== Aim of the task ==
Copy out all of the data below, replacing every "dropdown" with "drop-down list" and leaving everything else the same.

== Provided material ==
..............................
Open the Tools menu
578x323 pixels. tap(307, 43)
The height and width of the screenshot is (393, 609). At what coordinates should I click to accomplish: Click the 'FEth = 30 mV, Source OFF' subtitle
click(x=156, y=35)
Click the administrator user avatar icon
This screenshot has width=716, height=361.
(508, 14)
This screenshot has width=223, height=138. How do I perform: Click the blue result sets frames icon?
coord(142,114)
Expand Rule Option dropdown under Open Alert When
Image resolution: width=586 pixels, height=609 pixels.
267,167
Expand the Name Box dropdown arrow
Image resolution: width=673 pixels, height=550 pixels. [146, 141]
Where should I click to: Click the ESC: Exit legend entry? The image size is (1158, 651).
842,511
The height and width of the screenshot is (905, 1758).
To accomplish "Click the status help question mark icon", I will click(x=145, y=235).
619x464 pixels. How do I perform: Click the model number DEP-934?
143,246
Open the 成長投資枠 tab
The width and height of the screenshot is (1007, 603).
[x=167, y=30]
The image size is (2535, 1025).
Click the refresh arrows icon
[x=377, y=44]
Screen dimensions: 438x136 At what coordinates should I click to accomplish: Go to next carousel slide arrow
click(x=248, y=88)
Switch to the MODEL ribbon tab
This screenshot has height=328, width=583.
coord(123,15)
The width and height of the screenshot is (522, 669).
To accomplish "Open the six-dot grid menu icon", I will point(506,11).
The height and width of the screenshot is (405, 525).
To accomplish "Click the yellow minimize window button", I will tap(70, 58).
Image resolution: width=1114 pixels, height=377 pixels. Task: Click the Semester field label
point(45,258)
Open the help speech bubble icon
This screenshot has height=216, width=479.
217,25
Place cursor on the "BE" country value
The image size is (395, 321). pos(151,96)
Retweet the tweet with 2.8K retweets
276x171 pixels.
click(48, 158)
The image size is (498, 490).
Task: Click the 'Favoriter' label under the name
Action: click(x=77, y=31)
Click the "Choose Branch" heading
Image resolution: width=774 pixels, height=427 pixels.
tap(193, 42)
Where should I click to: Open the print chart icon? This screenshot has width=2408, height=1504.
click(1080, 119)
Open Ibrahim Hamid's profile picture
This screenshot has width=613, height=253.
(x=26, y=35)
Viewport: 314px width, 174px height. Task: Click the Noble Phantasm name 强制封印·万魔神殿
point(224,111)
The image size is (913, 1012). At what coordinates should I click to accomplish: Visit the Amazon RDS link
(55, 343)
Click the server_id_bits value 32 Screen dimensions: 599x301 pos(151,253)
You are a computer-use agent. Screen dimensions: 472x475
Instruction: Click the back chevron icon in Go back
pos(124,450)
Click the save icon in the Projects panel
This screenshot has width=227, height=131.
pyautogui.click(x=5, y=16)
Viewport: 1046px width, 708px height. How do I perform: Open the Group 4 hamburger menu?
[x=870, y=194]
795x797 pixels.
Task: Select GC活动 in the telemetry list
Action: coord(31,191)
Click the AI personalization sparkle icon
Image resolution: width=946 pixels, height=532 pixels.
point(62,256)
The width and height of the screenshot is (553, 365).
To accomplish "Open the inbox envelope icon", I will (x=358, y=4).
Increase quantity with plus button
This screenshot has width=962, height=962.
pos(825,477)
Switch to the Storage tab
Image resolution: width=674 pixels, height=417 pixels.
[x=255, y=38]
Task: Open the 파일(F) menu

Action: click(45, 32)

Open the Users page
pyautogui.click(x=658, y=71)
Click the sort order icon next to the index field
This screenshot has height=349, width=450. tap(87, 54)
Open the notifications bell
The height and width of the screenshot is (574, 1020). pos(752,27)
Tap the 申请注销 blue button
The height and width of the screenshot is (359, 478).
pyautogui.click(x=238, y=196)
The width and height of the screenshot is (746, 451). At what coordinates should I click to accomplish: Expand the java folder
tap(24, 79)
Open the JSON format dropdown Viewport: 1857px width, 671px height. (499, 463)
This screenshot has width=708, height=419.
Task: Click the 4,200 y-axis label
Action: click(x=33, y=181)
..............................
== Solution for this exercise ==
Open the Tools menu
578x323 pixels. tap(307, 43)
The height and width of the screenshot is (393, 609). At what coordinates should I click to accomplish: Click the 'FEth = 30 mV, Source OFF' subtitle
click(x=156, y=35)
Click the administrator user avatar icon
This screenshot has width=716, height=361.
(508, 14)
This screenshot has width=223, height=138. How do I perform: Click the blue result sets frames icon?
coord(142,114)
Expand Rule Option drop-down list under Open Alert When
Image resolution: width=586 pixels, height=609 pixels.
267,167
Expand the Name Box drop-down list arrow
Image resolution: width=673 pixels, height=550 pixels. [146, 141]
Where should I click to: Click the ESC: Exit legend entry? The image size is (1158, 651).
842,511
The height and width of the screenshot is (905, 1758).
To accomplish "Click the status help question mark icon", I will click(x=145, y=235).
619x464 pixels. How do I perform: Click the model number DEP-934?
143,246
Open the 成長投資枠 tab
The width and height of the screenshot is (1007, 603).
[x=167, y=30]
The image size is (2535, 1025).
Click the refresh arrows icon
[x=377, y=44]
Screen dimensions: 438x136 At what coordinates should I click to accomplish: Go to next carousel slide arrow
click(x=248, y=88)
Switch to the MODEL ribbon tab
This screenshot has height=328, width=583.
coord(123,15)
The width and height of the screenshot is (522, 669).
To accomplish "Open the six-dot grid menu icon", I will point(506,11).
The height and width of the screenshot is (405, 525).
To accomplish "Click the yellow minimize window button", I will tap(70, 58).
Image resolution: width=1114 pixels, height=377 pixels. Task: Click the Semester field label
point(45,258)
Open the help speech bubble icon
This screenshot has height=216, width=479.
217,25
Place cursor on the "BE" country value
The image size is (395, 321). pos(151,96)
Retweet the tweet with 2.8K retweets
276x171 pixels.
click(48, 158)
The image size is (498, 490).
Task: Click the 'Favoriter' label under the name
Action: click(x=77, y=31)
Click the "Choose Branch" heading
Image resolution: width=774 pixels, height=427 pixels.
tap(193, 42)
Where should I click to: Open the print chart icon? This screenshot has width=2408, height=1504.
click(1080, 119)
Open Ibrahim Hamid's profile picture
This screenshot has width=613, height=253.
(x=26, y=35)
Viewport: 314px width, 174px height. Task: Click the Noble Phantasm name 强制封印·万魔神殿
point(224,111)
The image size is (913, 1012). At what coordinates should I click to accomplish: Visit the Amazon RDS link
(55, 343)
Click the server_id_bits value 32 Screen dimensions: 599x301 pos(151,253)
You are a computer-use agent. Screen dimensions: 472x475
Instruction: Click the back chevron icon in Go back
pos(124,450)
Click the save icon in the Projects panel
This screenshot has width=227, height=131.
pyautogui.click(x=5, y=16)
Viewport: 1046px width, 708px height. How do I perform: Open the Group 4 hamburger menu?
[x=870, y=194]
795x797 pixels.
Task: Select GC活动 in the telemetry list
Action: coord(31,191)
Click the AI personalization sparkle icon
Image resolution: width=946 pixels, height=532 pixels.
point(62,256)
The width and height of the screenshot is (553, 365).
To accomplish "Open the inbox envelope icon", I will (x=358, y=4).
Increase quantity with plus button
This screenshot has width=962, height=962.
pos(825,477)
Switch to the Storage tab
Image resolution: width=674 pixels, height=417 pixels.
[x=255, y=38]
Task: Open the 파일(F) menu

Action: click(45, 32)

Open the Users page
pyautogui.click(x=658, y=71)
Click the sort order icon next to the index field
This screenshot has height=349, width=450. tap(87, 54)
Open the notifications bell
The height and width of the screenshot is (574, 1020). pos(752,27)
Tap the 申请注销 blue button
The height and width of the screenshot is (359, 478).
pyautogui.click(x=238, y=196)
The width and height of the screenshot is (746, 451). At what coordinates should I click to accomplish: Expand the java folder
tap(24, 79)
Open the JSON format drop-down list Viewport: 1857px width, 671px height. (499, 463)
This screenshot has width=708, height=419.
Task: Click the 4,200 y-axis label
Action: click(x=33, y=181)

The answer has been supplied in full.